ISIS is refocusing its strategy in Turkey towards destabilizing the Turkish state and isolating it from the West. ISIS has two main lines of effort in Turkey. The first is to incite an ethnic war between the Kurds and the Turkish state in order to weaken its opponents in northern Syria and regain freedom of action in southern Turkey. The second is to undermine the Turkish state and punish it for being part of the anti-ISIS coalition through attacks against western targets in Turkey. ISIS has more actively pursued this second line of effort by targeting Westerners in Istanbul beginning in early 2016 while continuing its campaign along the Syrian border. The triple suicide bombing at the Istanbul Ataturk Airport on June 28, 2016 supports ISIS’s stated strategic objectives of seizing Constantinople and undermining the Turkish state by harming the vital tourism industry, targeting infrastructure that connects Turkey to the West, and raising requirements for domestic security services. ISIS has not claimed any spectacular attacks against the state in Turkey in order to avoid a major domestic crackdown that would threaten its freedom of action as well as its cross-border mobility into Syria. Moreover, ISIS already accomplishes its objectives in Turkey through spectacular attacks without risking a claim.

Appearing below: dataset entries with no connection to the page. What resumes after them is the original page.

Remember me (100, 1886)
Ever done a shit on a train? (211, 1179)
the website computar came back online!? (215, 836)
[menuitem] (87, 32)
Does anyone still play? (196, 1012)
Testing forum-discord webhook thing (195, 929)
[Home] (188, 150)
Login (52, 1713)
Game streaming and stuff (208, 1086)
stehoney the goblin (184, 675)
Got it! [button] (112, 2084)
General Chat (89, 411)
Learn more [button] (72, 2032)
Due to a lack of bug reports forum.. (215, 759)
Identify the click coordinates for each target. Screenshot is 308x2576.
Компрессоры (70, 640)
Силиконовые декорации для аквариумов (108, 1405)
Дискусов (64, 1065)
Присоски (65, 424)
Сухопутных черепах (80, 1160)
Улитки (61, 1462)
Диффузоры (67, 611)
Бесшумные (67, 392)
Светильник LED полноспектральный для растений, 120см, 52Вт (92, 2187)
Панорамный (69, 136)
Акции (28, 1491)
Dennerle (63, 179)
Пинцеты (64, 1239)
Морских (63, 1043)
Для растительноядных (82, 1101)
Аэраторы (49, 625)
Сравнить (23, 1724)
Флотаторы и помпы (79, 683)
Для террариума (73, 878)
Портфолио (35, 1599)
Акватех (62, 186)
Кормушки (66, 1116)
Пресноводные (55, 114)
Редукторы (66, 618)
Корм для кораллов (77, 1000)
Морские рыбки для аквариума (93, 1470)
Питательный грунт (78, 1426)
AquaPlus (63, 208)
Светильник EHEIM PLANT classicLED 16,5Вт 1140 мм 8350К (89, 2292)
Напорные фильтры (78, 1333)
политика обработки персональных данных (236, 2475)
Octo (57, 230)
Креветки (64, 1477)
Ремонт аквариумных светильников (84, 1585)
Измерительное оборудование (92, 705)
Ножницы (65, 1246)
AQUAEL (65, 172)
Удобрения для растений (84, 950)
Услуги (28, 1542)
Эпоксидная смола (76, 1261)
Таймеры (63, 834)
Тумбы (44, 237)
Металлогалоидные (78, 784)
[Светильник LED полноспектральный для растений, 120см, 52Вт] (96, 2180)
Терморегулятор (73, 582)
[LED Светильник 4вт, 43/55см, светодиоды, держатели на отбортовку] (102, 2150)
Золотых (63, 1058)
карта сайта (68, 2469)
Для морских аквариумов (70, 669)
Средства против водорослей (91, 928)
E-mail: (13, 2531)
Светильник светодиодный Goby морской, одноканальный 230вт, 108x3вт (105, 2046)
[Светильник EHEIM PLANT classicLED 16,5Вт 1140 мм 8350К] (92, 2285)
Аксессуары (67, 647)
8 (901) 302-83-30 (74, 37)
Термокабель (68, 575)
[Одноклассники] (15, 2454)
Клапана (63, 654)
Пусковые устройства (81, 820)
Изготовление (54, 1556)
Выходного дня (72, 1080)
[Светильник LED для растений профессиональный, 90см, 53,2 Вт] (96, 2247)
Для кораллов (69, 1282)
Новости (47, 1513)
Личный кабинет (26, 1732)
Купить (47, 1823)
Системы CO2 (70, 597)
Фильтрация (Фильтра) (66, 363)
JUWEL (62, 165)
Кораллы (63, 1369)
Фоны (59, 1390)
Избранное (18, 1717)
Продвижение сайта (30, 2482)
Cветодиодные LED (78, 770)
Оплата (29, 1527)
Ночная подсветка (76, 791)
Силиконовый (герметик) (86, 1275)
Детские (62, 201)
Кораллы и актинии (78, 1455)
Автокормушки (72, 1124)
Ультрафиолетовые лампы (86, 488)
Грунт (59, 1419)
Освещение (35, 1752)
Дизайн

ISIS’s evolved strategy in Turkey mirrors a corresponding shift in the policies pursued by Turkey towards the group. Turkey joined the international anti-ISIS coalition in September 2014 but initially avoided overt confrontation with ISIS. Turkey instead tolerated ISIS as a vector to apply indirect pressure on Syrian President Bashar al-Assad and hasten the overthrow of his regime by opposition groups supported by Turkey. ISIS also provided Turkey with a means to contain the Syrian Kurdish YPG, which Turkey views as an existential threat due its affiliation with secessionist agenda of the outlawed Kurdistan Workers’ Party (PKK). Turkey’s reluctance to restrict cross-border flow of foreign fighters and supplies provided ISIS with an incentive to avoid conducting terrorist attacks inside the country and jeopardizing its freedom of movement through Turkey to Syria. Turkey altered its calculus after the U.S.-led anti-ISIS coalition deepened its cooperation with the Syrian Kurds throughout early 2015, enabling the YPG to secure major gains along the Syrian-Turkish Border. The prospect of further motion towards a contiguous autonomous zone in Northern Syria controlled by the Syrian Kurds prompted Turkey to deepen its own engagement with the coalition. The coalition also acted to encourage this decision through the use of alternating incentives and disincentives meant to influence decision-making in Ankara. The U.S. in particular modulated its provision of aircraft, missile defense systems, rocket artillery, and other high-end capabilities in order to generate a policy convergence on Syria.